太陽光発電のセキュリティ課題について、技術的・実務的な観点から検証していく本連載。第3回の今回は具体的なセキュリティ対策の手法について、実践的な観点から解説します。
前回は、技術的な脅威の実態について検証し、隠された通信機能は必ず検出できること、大規模停電のシナリオは現実的ではないことを説明しました。今回は、これらのリスクに対する効果的な対策方法について、実践的な観点から解説していきます。
多くの事業者が最初に検討するのが、ファイアウォールによる防御です。これは、インターネットと機器の間に「防火壁」を設置して、不正なアクセスを防ぐ方式です。ファイアウォールは以下のような機能を提供します。

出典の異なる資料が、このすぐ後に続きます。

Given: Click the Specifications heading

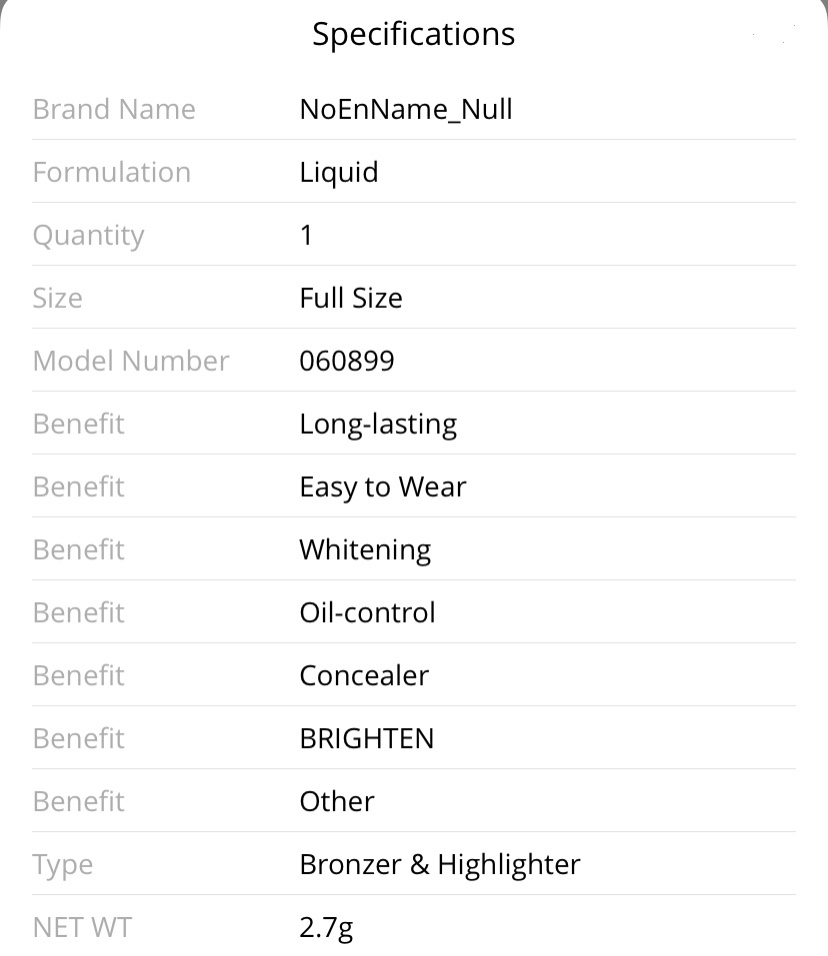Looking at the screenshot, I should (x=413, y=34).
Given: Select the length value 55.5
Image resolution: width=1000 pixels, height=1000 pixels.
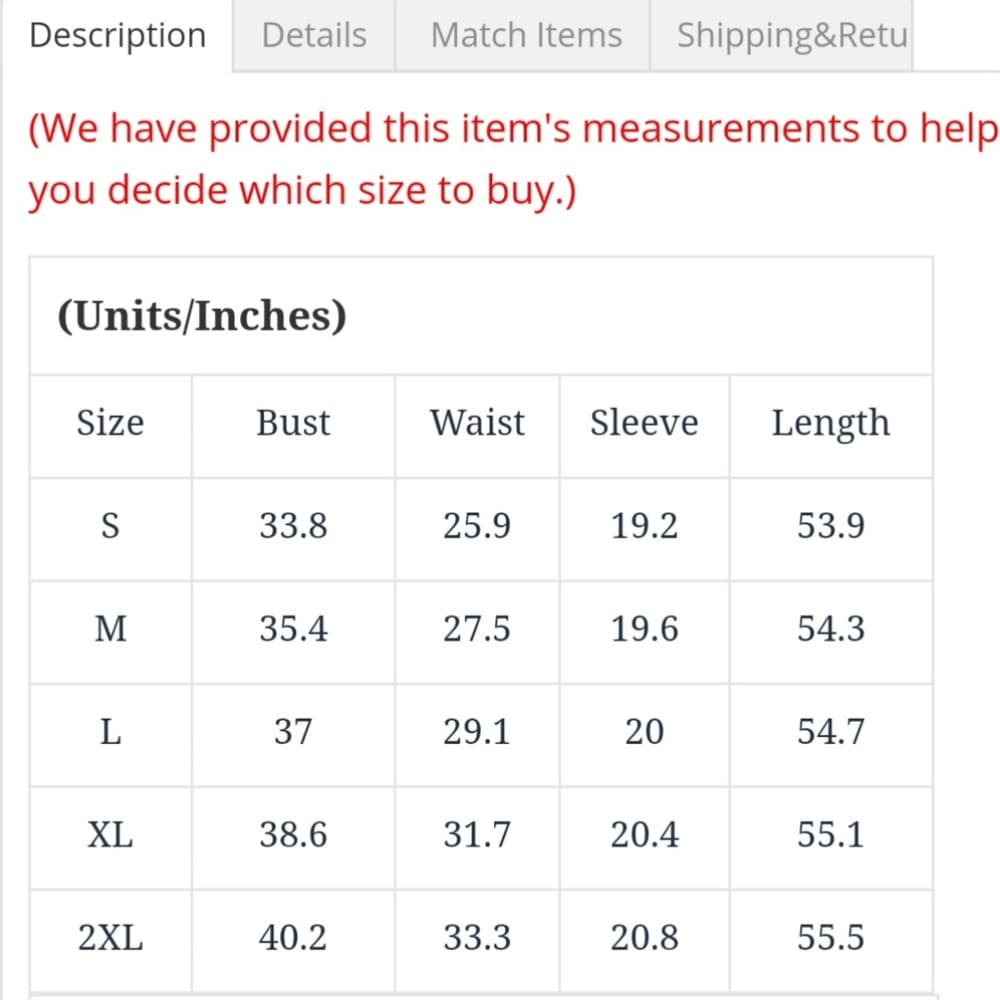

しかし、ファイアウォール方式には重要な課題があります。その一つがソフトウェアなどの継続的な更新が必要という点です。新しい攻撃手法が日々開発されるのに合わせて、ファイアウォールのルールやソフトウェアも常に最新の状態に保つ必要があります。これは、まさに「いたちごっこ」の状態と言えます。適切な設定を行うには専門的な知識も必要であり、もし設定ミスがあれば、せっかくのファイアウォールも意味をなしません。
また、どんなに高性能なファイアウォールでも、すべての攻撃を防ぐことはできないという点にも留意が必要です。特に正規のアクセスを装った攻撃や、内部からの攻撃には対応が困難な傾向にあります。
さらにコストの観点も考える必要があります。産業用太陽光発電設備は、20年以上にわたって使用することを前提としたシステムです。その間、継続的にセキュリティ対策を更新し続けるコストは、決して小さくありません。